Idolmorphosis (7:10-8:32)

In order to make our very own Holbein-esque anamorphic projection, all we need to do is perform each of our operations in reverse.  First we start with our final result–the distorted version of The Ambassadors containing the un-distorted skull.  Here’s the entire painting transformed with inverseTrapezoid.m using the optimal parameters deduced by our analysis:  y0 = Ly/2, x0 = Lx/2, D = 1824.45 mm, d = 257.88 mm:

BOXER, A.  Inverse-trapezoid transformation of Holbein’s The Ambassadors showing the skull restored to its original form, march 2012.
Recall that, by construction, the restored skull must fit inside a perfect square.  The dimensions of this square end up being 142 mm x 142 mm, and the center of the square has coordinates (21.65 mm, -783.00 mm).
Next we take a square image of our own choosing and assign to it coordinates such that the image will be located in an identical 142 x 142 mm box likewise centered at (21.65, -783.00).  All that remains now is simply to perform the forward trapezoid transformation using the same values for d and D as before;  the result will be an anamorphic projection of our image that is exactly the same size and shape, and located in exactly the same place as the skull in The Ambassadors.  The code to do this will be identical to inverseTrapezoid.m except, of course, that the transformation matrix must be made from the equations for the forward, and not the inverse, trapezoid transformation.
(7:11) Naturally, there was never any question that if I was going to make my own anamorphic projection, it would be of our super amazing Idols of the Cave emblem.  The eagle-eyed viewer, however, doubtless noticed that our emblem isn’t a perfect square.  True indeed.  So I took the liberty to squish it a bit, as may be revealed through fastidious staring…
(7:30) Printing the image to scale turned out to be surprisingly easy since, by my measurements, the lateral extent of the anamorphic skull in The Ambassadors is 915 mm which just so happens to be 36.0″ which just so happens to be a standard size of paper.  So I took my image-file to the local print-shop and simply asked the friendly staff to print it out on 3-ft paper with zero margins.  I can’t remember the price, but it was ridiculously cheap, I think something like 60 cents.

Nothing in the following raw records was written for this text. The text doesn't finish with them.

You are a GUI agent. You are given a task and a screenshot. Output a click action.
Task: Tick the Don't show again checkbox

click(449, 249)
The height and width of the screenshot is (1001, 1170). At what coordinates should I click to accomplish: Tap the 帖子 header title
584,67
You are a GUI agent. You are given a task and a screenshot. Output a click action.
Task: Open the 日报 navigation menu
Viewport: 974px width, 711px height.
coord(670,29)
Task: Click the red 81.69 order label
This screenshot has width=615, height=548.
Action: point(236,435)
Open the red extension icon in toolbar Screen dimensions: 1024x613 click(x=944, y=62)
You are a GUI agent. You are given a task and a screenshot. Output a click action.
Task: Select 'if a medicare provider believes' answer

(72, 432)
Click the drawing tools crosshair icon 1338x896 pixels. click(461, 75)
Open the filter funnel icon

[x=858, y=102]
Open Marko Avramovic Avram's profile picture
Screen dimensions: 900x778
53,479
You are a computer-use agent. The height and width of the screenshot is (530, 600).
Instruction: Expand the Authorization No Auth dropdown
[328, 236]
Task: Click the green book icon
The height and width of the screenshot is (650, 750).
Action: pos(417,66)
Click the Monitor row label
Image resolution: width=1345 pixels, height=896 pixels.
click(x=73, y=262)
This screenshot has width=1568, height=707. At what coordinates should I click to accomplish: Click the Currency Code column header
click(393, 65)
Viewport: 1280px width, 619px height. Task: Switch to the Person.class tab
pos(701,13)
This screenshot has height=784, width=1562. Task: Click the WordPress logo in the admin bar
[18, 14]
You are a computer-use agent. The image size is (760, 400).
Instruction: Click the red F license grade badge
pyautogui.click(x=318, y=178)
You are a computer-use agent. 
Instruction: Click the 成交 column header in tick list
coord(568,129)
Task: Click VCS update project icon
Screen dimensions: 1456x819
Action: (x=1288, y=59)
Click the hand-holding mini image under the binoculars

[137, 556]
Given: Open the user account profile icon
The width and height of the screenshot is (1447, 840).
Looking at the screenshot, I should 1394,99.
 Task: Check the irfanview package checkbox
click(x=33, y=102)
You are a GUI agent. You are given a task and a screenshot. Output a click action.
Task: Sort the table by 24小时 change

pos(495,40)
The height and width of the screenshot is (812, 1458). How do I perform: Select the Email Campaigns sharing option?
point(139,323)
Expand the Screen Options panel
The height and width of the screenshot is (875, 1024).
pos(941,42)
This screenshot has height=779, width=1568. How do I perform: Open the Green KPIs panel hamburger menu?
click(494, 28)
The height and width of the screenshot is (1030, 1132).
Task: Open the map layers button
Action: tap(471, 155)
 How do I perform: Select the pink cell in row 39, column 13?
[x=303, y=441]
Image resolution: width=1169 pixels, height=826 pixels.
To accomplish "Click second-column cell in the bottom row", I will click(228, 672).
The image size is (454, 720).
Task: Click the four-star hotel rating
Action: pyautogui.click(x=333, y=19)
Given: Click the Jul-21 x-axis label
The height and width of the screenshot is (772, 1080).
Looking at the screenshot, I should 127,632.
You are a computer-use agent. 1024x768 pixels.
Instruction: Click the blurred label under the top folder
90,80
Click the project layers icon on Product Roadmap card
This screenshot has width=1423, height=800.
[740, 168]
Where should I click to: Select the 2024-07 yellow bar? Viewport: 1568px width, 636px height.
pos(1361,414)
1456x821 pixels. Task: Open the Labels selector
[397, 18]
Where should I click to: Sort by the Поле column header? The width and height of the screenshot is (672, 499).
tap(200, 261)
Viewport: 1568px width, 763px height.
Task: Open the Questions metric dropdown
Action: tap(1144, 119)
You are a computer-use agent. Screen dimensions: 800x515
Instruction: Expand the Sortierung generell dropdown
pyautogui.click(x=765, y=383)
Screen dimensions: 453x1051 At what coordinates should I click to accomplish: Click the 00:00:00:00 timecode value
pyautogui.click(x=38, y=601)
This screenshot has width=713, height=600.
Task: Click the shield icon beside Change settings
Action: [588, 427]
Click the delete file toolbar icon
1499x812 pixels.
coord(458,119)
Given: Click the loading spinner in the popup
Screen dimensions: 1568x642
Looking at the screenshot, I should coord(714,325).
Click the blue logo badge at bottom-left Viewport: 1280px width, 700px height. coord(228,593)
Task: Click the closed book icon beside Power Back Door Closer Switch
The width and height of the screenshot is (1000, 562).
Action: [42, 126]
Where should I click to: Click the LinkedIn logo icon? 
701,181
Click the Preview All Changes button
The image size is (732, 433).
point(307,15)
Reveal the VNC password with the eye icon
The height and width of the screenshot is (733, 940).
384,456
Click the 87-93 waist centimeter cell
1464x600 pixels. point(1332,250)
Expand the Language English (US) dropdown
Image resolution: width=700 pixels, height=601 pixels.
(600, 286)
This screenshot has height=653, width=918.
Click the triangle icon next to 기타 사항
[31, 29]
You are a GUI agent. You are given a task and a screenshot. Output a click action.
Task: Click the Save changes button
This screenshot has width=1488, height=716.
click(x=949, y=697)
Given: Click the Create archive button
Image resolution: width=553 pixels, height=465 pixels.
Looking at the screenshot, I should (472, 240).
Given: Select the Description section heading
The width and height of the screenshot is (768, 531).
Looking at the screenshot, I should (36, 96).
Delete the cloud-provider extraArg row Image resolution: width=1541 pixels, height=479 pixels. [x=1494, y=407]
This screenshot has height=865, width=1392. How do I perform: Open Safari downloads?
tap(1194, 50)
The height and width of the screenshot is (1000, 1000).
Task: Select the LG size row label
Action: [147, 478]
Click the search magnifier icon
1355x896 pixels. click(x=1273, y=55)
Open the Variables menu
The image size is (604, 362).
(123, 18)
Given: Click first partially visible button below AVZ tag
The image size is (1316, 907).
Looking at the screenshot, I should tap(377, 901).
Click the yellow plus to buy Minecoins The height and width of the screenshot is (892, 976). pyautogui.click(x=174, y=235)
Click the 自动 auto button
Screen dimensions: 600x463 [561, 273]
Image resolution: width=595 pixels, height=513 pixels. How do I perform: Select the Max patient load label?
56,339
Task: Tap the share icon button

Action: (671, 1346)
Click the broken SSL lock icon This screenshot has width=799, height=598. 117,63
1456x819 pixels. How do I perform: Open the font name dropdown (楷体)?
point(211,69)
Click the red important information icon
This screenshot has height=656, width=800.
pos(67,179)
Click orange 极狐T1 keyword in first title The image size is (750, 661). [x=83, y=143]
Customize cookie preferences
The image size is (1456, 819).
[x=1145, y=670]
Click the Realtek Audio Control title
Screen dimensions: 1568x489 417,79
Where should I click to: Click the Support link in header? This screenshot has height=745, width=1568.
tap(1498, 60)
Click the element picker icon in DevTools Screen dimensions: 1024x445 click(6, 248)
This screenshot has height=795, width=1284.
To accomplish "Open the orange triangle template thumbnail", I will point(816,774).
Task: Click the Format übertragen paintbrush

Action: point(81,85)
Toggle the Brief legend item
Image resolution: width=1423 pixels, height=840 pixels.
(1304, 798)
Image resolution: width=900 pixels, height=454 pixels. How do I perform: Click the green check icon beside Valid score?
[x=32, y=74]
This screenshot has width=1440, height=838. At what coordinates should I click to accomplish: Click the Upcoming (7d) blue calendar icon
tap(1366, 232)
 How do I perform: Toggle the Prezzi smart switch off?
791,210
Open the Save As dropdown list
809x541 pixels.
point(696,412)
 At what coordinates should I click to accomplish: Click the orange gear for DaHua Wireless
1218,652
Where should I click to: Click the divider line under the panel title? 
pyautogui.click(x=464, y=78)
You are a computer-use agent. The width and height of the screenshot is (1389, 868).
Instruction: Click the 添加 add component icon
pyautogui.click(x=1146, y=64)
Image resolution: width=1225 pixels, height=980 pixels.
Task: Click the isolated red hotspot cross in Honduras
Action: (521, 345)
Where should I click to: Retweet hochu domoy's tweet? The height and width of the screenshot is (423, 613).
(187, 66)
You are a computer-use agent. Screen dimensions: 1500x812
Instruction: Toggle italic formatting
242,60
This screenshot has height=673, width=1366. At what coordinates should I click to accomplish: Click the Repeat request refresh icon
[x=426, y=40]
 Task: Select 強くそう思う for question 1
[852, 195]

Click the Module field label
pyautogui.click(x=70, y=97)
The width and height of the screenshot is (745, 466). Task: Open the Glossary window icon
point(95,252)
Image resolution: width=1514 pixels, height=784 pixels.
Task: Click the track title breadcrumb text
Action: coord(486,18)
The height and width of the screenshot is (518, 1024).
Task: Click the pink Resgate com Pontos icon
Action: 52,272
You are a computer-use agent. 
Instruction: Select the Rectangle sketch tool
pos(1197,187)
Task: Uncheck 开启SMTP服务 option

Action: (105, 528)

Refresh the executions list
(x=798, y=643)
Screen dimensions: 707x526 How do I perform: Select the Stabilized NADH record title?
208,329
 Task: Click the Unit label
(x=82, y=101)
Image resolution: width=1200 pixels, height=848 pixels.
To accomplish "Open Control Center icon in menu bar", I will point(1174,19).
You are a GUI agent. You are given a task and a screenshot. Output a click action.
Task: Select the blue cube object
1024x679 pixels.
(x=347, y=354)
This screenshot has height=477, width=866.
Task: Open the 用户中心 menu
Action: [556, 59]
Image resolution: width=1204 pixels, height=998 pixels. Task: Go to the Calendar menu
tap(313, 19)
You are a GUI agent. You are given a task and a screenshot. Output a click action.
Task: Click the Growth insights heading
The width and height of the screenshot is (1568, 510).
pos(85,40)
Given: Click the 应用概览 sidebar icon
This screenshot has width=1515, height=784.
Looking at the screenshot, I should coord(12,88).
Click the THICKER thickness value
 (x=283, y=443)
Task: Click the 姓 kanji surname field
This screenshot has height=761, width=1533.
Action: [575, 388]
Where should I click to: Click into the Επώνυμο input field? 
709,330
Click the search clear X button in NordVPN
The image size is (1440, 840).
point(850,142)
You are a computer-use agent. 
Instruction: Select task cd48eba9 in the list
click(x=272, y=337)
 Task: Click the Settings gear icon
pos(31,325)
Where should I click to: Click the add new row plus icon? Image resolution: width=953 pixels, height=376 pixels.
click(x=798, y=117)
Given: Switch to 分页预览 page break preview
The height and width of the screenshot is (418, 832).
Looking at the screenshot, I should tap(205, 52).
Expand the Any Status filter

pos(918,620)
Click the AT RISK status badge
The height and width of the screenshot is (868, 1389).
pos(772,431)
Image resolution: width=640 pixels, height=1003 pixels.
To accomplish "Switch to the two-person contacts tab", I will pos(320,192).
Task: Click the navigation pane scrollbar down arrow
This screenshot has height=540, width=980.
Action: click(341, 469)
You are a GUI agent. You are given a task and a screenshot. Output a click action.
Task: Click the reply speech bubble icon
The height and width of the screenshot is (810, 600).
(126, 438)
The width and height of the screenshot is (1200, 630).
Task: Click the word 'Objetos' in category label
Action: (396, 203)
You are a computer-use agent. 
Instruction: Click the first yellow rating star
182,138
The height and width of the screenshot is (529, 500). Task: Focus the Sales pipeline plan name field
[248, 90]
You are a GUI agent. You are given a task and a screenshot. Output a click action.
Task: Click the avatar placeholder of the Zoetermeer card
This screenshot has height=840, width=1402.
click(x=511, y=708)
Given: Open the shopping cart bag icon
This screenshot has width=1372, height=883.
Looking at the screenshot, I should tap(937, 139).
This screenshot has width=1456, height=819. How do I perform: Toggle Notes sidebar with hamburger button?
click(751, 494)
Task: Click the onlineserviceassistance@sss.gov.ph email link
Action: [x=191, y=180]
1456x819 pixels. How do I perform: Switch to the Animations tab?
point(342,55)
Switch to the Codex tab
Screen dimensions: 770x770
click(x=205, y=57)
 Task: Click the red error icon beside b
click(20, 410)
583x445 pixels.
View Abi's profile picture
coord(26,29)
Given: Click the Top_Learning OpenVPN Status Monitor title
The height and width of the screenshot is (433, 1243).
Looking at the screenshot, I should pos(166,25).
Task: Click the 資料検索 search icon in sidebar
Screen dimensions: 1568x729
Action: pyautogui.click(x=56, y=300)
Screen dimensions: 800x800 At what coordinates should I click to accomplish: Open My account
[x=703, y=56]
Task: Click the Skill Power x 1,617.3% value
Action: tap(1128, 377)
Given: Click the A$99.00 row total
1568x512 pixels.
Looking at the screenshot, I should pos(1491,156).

Holbein-esque anamorphic projection of our Idols of the Cave emblem.
(7:31-7:45) Fastening the image to the door of the shed took quite a bit of care in order to make sure everything was lined-up as accurately as possible.  Hence the strange pieces of wood fastened to the door and the “shoe” and guides fastened to the wood.  Although it got cropped-out of the video, the yardstick apparatus is actually a right-angle made-up of lengths d and D. That is the source of the “second” ruler that seems to appear out of nowhere at 7:43.
(8:12) Here I’m kicking away a strategically placed rock that prevented the door from closing past the correct viewing angle but, as a natural and inconvenient consequence, also prevented the door from closing.
(8:20) “I think we’ve made a pretty persuasive case.”  I stand by that claim, although I’d also like to emphasize that I think it’s very important not to fall in love with one’s own hypotheses.  All the more so in an enquiry like this which is inherently speculative.  For all I know, some archivist somewhere could discover a handwritten letter from Holbein explaining that the “skull” was really just a horrible mistake made by one of his assistants who suffered from a terrible case of lazy-eye.  And then we’d all look rather foolish wouldn’t we?  So far be it from me to say that I actually believe Holbein painted the skull using the method I described.  I don’t know if that’s true and neither do you.  Nevertheless, I will state for the record that I find my explanation far more convincing than any other I’ve found, whether in books, articles, or the fever-swamps of the internet.  Consequently, I hereby unilaterally declare my account of Holbein’s anamorphic technique to be the most authoritative until someone can convince me otherwise.  OK upstarts, have at it!

 

Closing Music (8:10-8:41)

Following the example of episode #1 The Inaugural Stuffed Crocodile, we end this episode with a snippet from Michael Nyman’s “Drowning by Number 2”, from the soundtrack to Peter Greenaway’s film Drowning by Numbers.